- Article:
Patch 2 is too hacky though.
I think it's better to wait until my bpf_mem_alloc patches land.
RT case won't be special anymore. We will be able to remove
htab_use_raw_lock() helper and unconditionally use raw_spin_lock.
With bpf_mem_alloc there is no inline memory allocation anymore.

So please address Hao's comments, add a test and
resubmit patches 1 and 3.
Also please use [PATCH bpf-next] in the subject to help BPF CI
and patchwork scripts.
Hou Tao Aug. 23, 2022, 2:54 a.m. UTC | #11
Hi,

On 8/23/2022 8:56 AM, Hao Luo wrote:
> On Mon, Aug 22, 2022 at 11:01 AM Hao Luo <haoluo@google.com> wrote:
>> On Mon, Aug 22, 2022 at 5:08 AM Hou Tao <houtao@huaweicloud.com> wrote:
>>> Hi,
>>>
>>> On 8/22/2022 11:21 AM, Hao Luo wrote:
>>>> Hi, Hou Tao
>>>>
>>>> On Sun, Aug 21, 2022 at 6:28 PM Hou Tao <houtao@huaweicloud.com> wrote:
>>>>> Hi,
>>>>>
>>>>> On 8/22/2022 12:42 AM, Hao Luo wrote:
>>>>>> Hi Hou Tao,
>>>>>>
>>>>>> On Sat, Aug 20, 2022 at 8:14 PM Hou Tao <houtao@huaweicloud.com> wrote:
>>>>>>> From: Hou Tao <houtao1@huawei.com>
>>>>>>>
>>>>>>> Per-cpu htab->map_locked is used to prohibit the concurrent accesses
>>>>>>> from both NMI and non-NMI contexts. But since 74d862b682f51 ("sched:
>>>>>>> Make migrate_disable/enable() independent of RT"), migrations_disable()

- Goal: Repeat the thread between "Patch 2 is too" and "unconditionally use raw_spin_lock.", inclusive, renaming "bpf_mem_alloc" to "bpf_mem_cache" throughout. The items that follow were drawn from a separate source.

- Collected data:

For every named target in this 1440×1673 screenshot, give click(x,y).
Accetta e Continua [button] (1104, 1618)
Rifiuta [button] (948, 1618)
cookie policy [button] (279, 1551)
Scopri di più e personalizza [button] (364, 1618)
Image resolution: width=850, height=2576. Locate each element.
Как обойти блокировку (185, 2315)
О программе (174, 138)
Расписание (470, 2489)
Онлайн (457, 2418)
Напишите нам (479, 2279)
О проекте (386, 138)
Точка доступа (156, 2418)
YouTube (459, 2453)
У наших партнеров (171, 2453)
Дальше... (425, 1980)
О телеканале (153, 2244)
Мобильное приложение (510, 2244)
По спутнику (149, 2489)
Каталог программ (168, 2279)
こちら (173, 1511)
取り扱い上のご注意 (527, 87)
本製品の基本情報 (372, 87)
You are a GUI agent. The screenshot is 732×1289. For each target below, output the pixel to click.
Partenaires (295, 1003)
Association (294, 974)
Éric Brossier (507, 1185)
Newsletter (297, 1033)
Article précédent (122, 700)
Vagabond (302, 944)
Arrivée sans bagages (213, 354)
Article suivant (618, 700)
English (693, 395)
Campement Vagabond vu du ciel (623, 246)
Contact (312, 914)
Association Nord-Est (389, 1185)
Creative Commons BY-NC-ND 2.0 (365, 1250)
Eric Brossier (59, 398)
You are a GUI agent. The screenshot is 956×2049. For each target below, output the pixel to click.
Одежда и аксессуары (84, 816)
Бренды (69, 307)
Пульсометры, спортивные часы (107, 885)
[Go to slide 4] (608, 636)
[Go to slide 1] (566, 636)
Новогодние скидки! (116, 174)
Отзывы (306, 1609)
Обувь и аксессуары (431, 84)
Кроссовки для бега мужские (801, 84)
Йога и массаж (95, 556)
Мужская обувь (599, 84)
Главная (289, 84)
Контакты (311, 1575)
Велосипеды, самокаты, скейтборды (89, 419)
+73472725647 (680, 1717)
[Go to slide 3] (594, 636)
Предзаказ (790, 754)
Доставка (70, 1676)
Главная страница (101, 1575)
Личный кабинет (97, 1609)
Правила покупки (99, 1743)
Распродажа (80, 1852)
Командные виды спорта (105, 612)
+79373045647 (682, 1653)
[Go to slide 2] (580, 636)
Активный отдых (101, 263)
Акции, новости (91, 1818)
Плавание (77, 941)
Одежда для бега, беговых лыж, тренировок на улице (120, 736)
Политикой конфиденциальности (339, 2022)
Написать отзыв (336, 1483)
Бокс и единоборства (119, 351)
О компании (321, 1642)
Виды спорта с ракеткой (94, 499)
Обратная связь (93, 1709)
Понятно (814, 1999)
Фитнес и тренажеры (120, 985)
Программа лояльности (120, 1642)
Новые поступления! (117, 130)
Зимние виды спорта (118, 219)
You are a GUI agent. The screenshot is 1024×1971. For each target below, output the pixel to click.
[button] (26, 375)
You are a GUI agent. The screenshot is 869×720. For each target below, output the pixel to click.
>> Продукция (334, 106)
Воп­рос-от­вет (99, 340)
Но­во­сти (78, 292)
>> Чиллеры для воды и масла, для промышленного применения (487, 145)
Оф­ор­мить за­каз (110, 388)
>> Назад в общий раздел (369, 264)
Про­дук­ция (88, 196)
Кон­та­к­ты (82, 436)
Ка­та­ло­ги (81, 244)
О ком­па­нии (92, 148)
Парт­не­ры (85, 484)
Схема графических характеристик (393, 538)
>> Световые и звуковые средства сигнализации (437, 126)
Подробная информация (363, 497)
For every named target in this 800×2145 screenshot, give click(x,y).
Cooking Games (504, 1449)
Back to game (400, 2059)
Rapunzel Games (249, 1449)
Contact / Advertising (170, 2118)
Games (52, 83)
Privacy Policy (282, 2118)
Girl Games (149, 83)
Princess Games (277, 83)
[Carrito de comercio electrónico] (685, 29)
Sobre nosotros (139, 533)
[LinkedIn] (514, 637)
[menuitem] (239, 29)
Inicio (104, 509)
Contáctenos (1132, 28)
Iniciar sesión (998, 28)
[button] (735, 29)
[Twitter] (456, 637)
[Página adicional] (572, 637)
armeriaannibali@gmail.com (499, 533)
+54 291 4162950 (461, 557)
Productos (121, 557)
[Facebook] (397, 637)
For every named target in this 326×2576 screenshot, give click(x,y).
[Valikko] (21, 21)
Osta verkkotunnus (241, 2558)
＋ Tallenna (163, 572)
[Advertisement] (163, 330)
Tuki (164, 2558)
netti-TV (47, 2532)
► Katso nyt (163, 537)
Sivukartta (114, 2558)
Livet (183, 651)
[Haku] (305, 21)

- Completed exercise:
Patch 2 is too hacky though.
I think it's better to wait until my bpf_mem_cache patches land.
RT case won't be special anymore. We will be able to remove
htab_use_raw_lock() helper and unconditionally use raw_spin_lock.